El Estatuto de Núria se aprobó en referéndum en Cataluña y, posteriormente, en las Cortes Españolas en 1932, aunque con algunos recortes. En el País Vasco el proceso fue más lento y complejo por la desconfianza inicial del PNV hacia la República y por la cuestión de Navarra. Un proyecto inicial de Estatuto Vasco-Navarro, aprobado en la Asamblea de Ayuntamientos en Estella (1931), fue rechazado por el gobierno debido a su carácter confesional e incompatible con la Constitución. En 1932, tras la Asamblea de Alcaldes en Pamplona, Navarra se desvinculó del proyecto. El Estatuto Vasco para las tres provincias vascongadas no se aprobó hasta octubre de 1936. José Antonio Aguirre (PNV) fue el primer lehendakari.

En Galicia, donde el sentimiento nacionalista era más tenue, los avances hacia la autonomía fueron muy escasos y nunca llegaron a culminarse debido a la guerra civil.

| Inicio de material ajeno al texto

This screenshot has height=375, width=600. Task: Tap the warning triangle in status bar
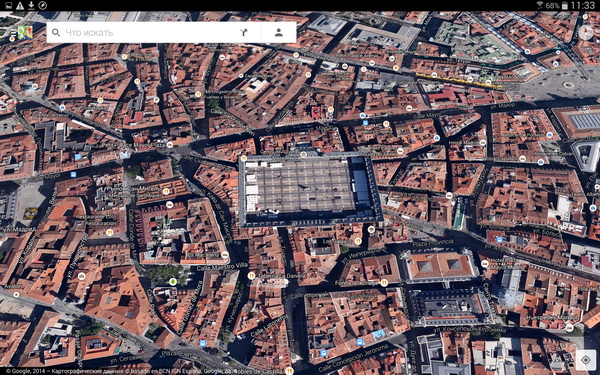20,5
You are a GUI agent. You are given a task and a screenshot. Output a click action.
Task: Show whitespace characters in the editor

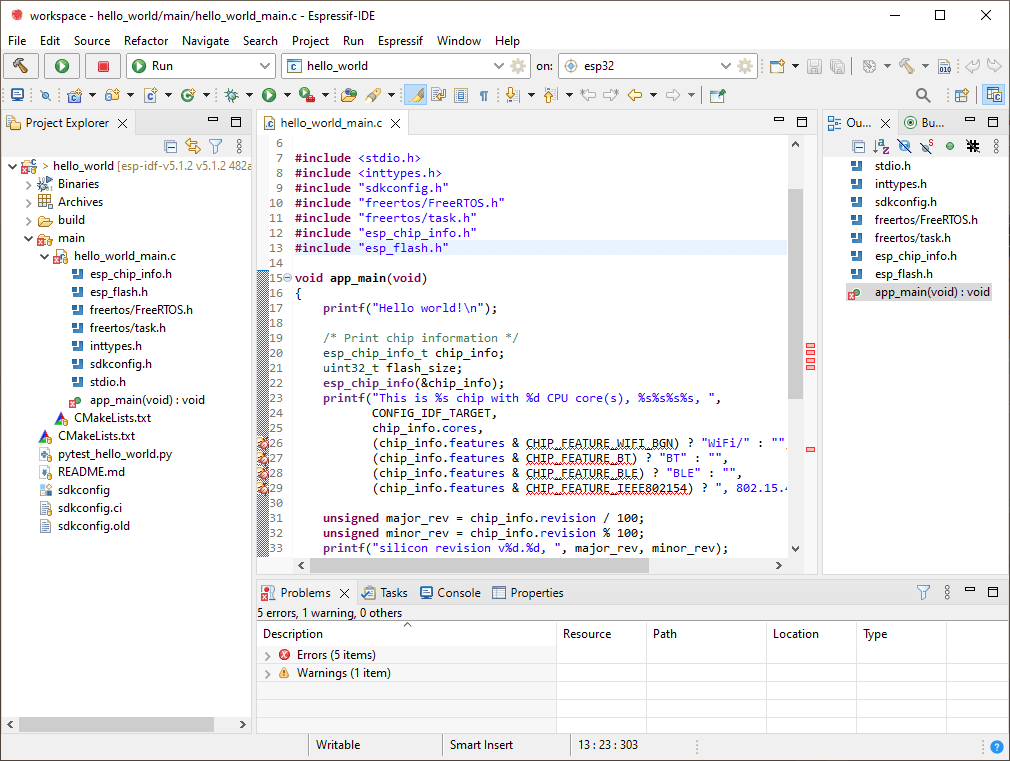pyautogui.click(x=485, y=94)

Educación y legislación laboral

El Estado republicano quiso promover una educación liberal y laica. Se incrementó un 50% el presupuesto educativo y se centró la acción en la enseñanza primaria, con la creación de 10.000 escuelas y 7.000 plazas de maestros. Intentaron acabar con la hegemonía de la enseñanza religiosa adoptando un modelo de escuela mixta, laica, obligatoria y gratuita.

Desde el Ministerio de Trabajo, impulsadas por Sindicalistas como Largo Caballero para mejorar las condiciones laborales, se aprobaron importantes medidas. Se aprobó la Ley de Contratos de Trabajo, que regulaba la negociación colectiva, y la Ley de Jurados Mixtos, con poder de arbitraje vinculante en caso de desacuerdo entre patronos y obreros. Se estableció la jornada semanal de 40 horas y se impulsó la creación de seguros sociales.

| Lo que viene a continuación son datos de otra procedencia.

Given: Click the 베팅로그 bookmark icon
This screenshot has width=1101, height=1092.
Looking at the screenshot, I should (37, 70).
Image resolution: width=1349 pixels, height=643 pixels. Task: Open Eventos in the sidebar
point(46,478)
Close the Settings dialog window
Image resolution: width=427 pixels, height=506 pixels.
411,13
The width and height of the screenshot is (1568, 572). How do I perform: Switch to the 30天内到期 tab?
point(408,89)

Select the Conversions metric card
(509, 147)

El cambio de régimen coincidió con la fase más grave de la depresión económica mundial, que imposibilitaba el crecimiento económico. La CNT vio la ocasión idónea para poner en práctica su proyecto revolucionario y fomentar la conflictividad social.

Sucesos de Casas Viejas y consecuencias políticas

En otoño de 1933, la investigación de los hechos de Casas Viejas, donde una insurrección anarquista acabó con una matanza de campesinos por parte de las fuerzas del orden, dio lugar a la dimisión de Azaña, la ruptura del gobierno de coalición y la convocatoria de elecciones.

Resumen de las principales medidas

  • Religión: supresión del presupuesto de culto, secularización de cementerios, prohibición de enseñanza religiosa en órdenes, Ley de Congregaciones Religiosas, disolución de la Compañía de Jesús.
  • Militar: Ley de Retiro de la Oficialidad, juramento de fidelidad a la República, clausura de la Academia Militar de Zaragoza, creación de la Guardia de Asalto.
  • Agraria: aprobación de la Ley de Reforma Agraria y gestión por el Instituto de Reforma Agraria (IRA), enfrentamiento entre expectativas campesinas y resistencia de los propietarios.
  • Autonomías: Estatuto de Núria para Cataluña, procesos más lentos en el País Vasco y escasos avances en Galicia.
  • Educación y trabajo: aumento del presupuesto educativo, creación de escuelas y plazas de maestros; Ley de Contratos de Trabajo, Ley de Jurados Mixtos, jornada de 40 horas y seguros sociales.
Observaciones finales

Las reformas del bienio surgieron con la intención de modernizar España, pero la combinación de resistencias conservadoras, problemas presupuestarios, dificultades administrativas y la crisis económica global limitó su eficacia y contribuyó al aumento de la polarización política que desembocaría, años después, en la guerra civil.